Today, less local journalism—and less meaningful journalism—moves through a diminished network. Perhaps under the old scenario, the growing disaffection of rural and small-city residents would have been widely recognized much earlier. So might another under-reported story: the apparent willingness of many people, across the country, to tolerate bigotry and misogyny. This, too, is a story for local, as well as national, journalists.
The attempt by national outlets to try to fill in the knowledge gaps left when local coverage shrinks can lead to simplistic "What's the Matter with Appalachia?"–style coverage from afar, in which the complexities of local politics and culture are flattened for a national audience by writers who aren't working in the community, exacerbating a divide between the urban media centers and the rest of the country.
And what fills the news gap for local audiences when their newspapers shrink or fold? There are bright spots in the digital start-up landscape, including Vermont's VTDigger. Launched by journalist Anne Galloway after she was laid off by the Rutland Herald in 2009, VTDigger now boasts a monthly readership of 300,000, 19 full-time employees and an annual budget of $1.5 million.
But TV news is the more likely answer across the country, and conservative-leaning Sinclair Media, praised by Donald Trump as "far superior to CNN," is the largest owner of local TV news outlets. In 2017, Sinclair was fined $13.4 million by the FCC for failing to disclose certain segments were actually paid advertisements. And while Sinclair's news stations are designed to serve local markets, they also receive "must-runs," segments produced by the company that have been criticized as "politically tilted" and which are mandatory to run across all Sinclair stations, nationwide.
On cable, Fox News dominates the news channel ratings, and Fox anchor Sean Hannity, who the Washington Post reports has such frequent back-channel contact with the president that "he basically has a desk" in the White House, is the most-watched host. Earlier this year, Media Matters' Matt Gertz conducted a study of Hannity's segments during the first year of the Robert Mueller investigation into Russian interference in the 2016 presidential election. He found that Trump's relationship with Hannity has helped the president advance a narrative "that special counsel Robert Mueller’s investigation into Russian interference in the 2016 presidential election is a sprawling conspiracy that justifies the president using any means — including trials of the law enforcement officials who initiated the probe — to stop it."

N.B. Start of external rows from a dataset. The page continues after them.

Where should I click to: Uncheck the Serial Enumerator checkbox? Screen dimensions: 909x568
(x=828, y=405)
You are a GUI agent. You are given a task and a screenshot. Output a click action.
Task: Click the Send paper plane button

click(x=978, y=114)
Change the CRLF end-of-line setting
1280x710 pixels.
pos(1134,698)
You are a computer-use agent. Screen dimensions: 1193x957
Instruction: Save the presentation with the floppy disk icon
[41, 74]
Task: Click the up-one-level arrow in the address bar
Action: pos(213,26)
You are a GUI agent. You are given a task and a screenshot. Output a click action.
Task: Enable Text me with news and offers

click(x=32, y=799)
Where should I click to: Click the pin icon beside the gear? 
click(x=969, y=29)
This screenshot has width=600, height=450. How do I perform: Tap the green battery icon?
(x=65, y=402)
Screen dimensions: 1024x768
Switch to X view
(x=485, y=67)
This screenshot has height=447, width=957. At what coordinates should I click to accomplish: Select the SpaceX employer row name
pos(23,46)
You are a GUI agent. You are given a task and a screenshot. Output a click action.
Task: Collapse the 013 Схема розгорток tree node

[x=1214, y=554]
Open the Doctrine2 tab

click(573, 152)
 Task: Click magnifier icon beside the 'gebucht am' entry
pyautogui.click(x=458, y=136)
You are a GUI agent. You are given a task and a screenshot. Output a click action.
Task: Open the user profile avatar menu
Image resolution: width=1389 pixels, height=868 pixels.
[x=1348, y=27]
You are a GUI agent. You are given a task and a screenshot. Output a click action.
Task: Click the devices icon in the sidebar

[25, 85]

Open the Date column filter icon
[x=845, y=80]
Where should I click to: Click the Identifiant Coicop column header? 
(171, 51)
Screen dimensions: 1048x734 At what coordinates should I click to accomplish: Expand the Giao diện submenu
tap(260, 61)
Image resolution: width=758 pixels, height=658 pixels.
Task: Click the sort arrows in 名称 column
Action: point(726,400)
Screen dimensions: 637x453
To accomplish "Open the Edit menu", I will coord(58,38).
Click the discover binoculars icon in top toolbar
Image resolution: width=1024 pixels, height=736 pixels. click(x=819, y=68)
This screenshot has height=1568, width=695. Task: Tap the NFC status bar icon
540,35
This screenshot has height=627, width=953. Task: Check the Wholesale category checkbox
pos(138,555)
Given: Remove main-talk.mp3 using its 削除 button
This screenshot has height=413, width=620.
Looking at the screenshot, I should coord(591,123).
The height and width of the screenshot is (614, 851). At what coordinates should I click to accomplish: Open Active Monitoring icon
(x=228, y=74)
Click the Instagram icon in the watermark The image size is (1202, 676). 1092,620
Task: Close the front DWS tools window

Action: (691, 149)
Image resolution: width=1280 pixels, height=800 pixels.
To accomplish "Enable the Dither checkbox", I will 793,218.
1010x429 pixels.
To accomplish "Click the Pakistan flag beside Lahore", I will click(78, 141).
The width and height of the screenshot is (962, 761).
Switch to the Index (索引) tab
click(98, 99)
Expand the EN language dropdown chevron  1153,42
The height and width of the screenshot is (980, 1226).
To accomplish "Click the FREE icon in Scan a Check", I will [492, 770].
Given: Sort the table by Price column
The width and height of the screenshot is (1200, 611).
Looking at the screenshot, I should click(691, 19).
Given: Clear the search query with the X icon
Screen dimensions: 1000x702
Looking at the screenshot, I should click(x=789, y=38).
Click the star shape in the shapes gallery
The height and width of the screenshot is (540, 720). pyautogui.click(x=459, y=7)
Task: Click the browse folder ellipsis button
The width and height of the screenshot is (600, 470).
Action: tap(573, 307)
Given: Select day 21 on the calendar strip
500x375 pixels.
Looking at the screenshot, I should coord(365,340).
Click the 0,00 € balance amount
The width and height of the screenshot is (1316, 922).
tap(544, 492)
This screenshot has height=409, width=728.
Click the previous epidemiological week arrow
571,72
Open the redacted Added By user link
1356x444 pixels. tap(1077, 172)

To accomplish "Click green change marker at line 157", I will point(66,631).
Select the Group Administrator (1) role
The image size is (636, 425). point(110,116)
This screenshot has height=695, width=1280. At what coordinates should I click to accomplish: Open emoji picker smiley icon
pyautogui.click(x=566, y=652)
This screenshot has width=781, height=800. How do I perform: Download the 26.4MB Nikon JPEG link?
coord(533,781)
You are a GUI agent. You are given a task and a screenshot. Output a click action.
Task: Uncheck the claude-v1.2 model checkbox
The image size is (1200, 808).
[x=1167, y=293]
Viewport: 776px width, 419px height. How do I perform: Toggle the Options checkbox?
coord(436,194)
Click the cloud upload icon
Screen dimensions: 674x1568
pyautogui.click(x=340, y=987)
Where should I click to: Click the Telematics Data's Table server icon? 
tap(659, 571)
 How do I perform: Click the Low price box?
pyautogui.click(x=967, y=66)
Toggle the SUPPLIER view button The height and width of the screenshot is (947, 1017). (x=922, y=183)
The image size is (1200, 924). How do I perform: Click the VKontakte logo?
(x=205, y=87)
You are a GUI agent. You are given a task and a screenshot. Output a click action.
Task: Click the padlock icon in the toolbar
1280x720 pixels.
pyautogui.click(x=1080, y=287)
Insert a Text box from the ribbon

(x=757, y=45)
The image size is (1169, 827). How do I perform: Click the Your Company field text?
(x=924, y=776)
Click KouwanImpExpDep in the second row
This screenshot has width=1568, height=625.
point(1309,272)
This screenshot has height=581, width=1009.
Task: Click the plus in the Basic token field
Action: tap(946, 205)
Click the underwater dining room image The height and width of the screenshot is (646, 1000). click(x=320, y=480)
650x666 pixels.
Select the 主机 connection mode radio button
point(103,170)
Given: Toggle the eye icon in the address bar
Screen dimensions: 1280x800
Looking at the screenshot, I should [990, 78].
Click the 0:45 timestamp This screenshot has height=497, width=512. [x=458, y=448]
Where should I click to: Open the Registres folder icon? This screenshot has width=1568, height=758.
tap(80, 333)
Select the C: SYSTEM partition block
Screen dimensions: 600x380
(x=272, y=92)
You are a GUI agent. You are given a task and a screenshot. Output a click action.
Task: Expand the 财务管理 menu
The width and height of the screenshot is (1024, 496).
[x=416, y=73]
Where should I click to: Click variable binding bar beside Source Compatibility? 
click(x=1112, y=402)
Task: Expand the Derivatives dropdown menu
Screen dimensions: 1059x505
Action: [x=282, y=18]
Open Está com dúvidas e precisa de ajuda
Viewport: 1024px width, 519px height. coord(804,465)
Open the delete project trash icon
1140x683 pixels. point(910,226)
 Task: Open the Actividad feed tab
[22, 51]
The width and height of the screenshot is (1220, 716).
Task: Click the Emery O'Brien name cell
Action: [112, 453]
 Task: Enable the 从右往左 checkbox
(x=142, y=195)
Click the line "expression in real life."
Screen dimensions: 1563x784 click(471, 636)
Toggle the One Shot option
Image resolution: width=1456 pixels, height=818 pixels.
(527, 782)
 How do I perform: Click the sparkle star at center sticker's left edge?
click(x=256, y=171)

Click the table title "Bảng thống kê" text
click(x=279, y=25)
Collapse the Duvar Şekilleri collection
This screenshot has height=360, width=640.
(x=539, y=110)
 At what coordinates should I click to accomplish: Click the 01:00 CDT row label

When right-wing outlets are part of a larger media landscape, voices like Hannity's and Sinclair's "terror watch" segments are balanced by local shoe leather reporting and watchdog investigations that hold powerful institutions, both public and private, to account. As 6th Circuit Appeals Court Judge Damon J. Keith once wrote, "Democracy dies in the dark," a slogan that the Washington Post has adapted as their rally cry for accountability journalism in the Trump age. Every shuttered local paper, or those zombified by a lack of local coverage, dims our national light just a bit more.